Here's what you need to know to make the most out of getting counseling
People ask me time and again what they should expect in therapy. “Will the therapist have a leather couch that I have to lie on?” “Will they give me sage advice that will change my life?” “Will they tell me that it is all my husband’s fault and I am free of all blame?” In view of questions like these, I thought it would be helpful to address five things that therapists would love for their patients to know before they decide to begin therapy.
1. It is not my job to fix you
So often patients come into the room, tell the therapist what is bothering them, and then sit there stunned when the therapist says that it is not their job to fix the patient. The therapist is there to help guide the patient during this self-transformation and offer support throughout the process of therapy. Coming to a therapist is radically different than going to a physician. We cannot prescribe medication that will take away all your challenges, and sometimes we are unsure of exactly what is going on that is causing the problem. Unfortunately, our culture has become programmed to expect a solution to every problem, and a quick remedy to every pain. The master therapists will tell you that they do not seek to alleviate pain immediately since sometimes there is no remedy. At that point, they try to guide their patients to better learn how to cope with situations which may have no solution.
2. I don’t give advice
This point flows nicely with the above one. Many times individuals come into therapy and point blank ask what they should do in such-and-such situation. Patients believe that if only the therapist would just tell them what to do, then all would be well! On the contrary, all would be worse. When the patient seeks the therapist’s advice, they ultimately can wish to hide behind the therapist’s decision and thus be able to either blame the therapist for a situation’s failure or use the therapist’s advice as ammunition when their friends and family confront them about a certain behavior. In either case, the situation is lose-lose and can actually start to build co-dependency within therapy, which is counter-productive to the entire enterprise. Therefore, therapy should focus more on helping the patient see their strengths and ultimately their ability to influence their present and future.
3. Therapy will take more than a month
Yes, there are therapists who claim that they can provide you with the skills you need in a month or two months’ time, but such therapy neglects the deeper issues. In fact, research has consistently indicated that such a style of therapy actually can lead to a relapse in symptoms. Thus, you need to ask yourself just what kind of change you would like to see in your life: permanent or temporary. Research has also indicated that therapy really begins to kick in around six months and then again after a year. After that point, therapy’s effects begin to level off. Much of the length of treatment will depend on the severity of the problem combined with a commitment to change.
4. Be willing to be honest with your therapist, but most importantly with yourself
Therapy becomes useless to patients who are unwilling to be honest with themselves about their situation and honest with the therapist about exactly what is going on in their lives. Unless therapists are able to understand the larger picture, it can be difficult to progress far in the treatment. All therapists, though, understand that it takes time to form a relationship where you feel safe enough to disclose secrets about yourself, but at some point you do need to take a chance and trust the person in front of you. Remember, we are here to help.
5. Therapy does not really begin until you take personal responsibility
Therapists are not in the business of blaming people.
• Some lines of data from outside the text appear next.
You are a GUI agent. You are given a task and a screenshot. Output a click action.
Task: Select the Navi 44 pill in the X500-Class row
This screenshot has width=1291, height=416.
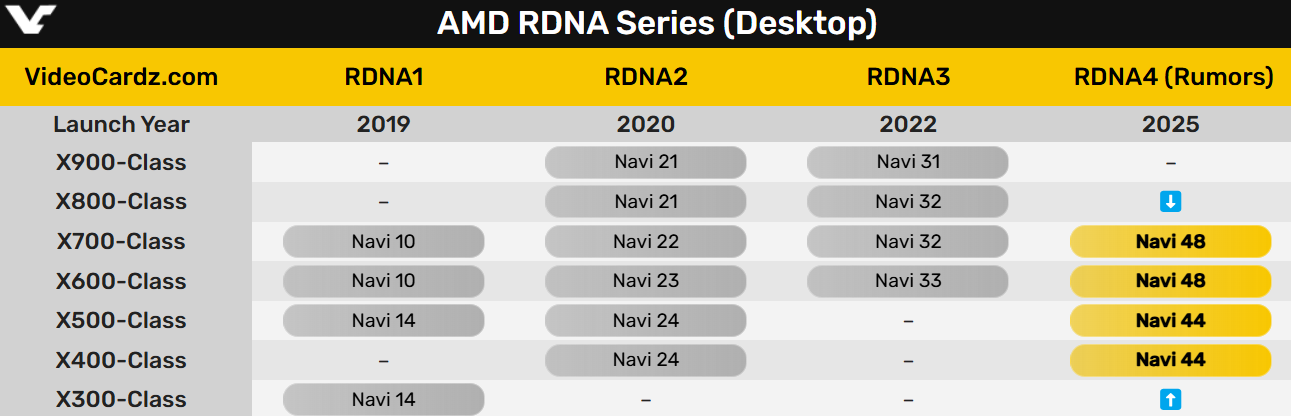click(1170, 321)
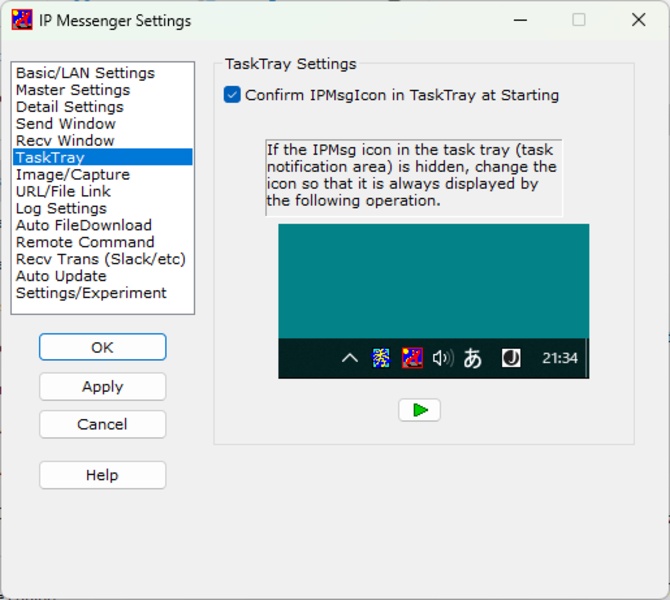This screenshot has width=670, height=600.
Task: Click the speaker volume icon in preview
Action: pos(442,358)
I especially find blaming others counterproductive and harmful to the therapeutic process. Granted, patients need to express their anger about injustices done unto them, but that is different from blaming individuals for all of their ills. Instead, it is better to focus on how the patient has arrived here and what he can do to move toward healing. Once again, though, how patients arrived at the therapist’s doorstep is not all their responsibility (e.g. in cases of abuse), but at one point they need to take responsibility for their future along with how they interact with others in their daily lives. Without taking this step, the patient will struggle to see change.
One of my mentors and close friends gave me this image of therapy: therapy is like a football game where I am quarterback/cheerleader and the patient is the running back. I will always call a run play and give them the ball, but then I have to get out of the way so that they can cross the goal line. Therapy is a collaborative endeavor. We as therapists lend our expertise of psychology to our patients, but it is our patient’s obligations to decide that they are willing to do whatever is necessary for them to change. Such a style of therapy is healthy and align with authentic human flourishing since it seeks to help the person realize their capacity for self-determination along with providing them a safe place where they can begin to recognize this capacity.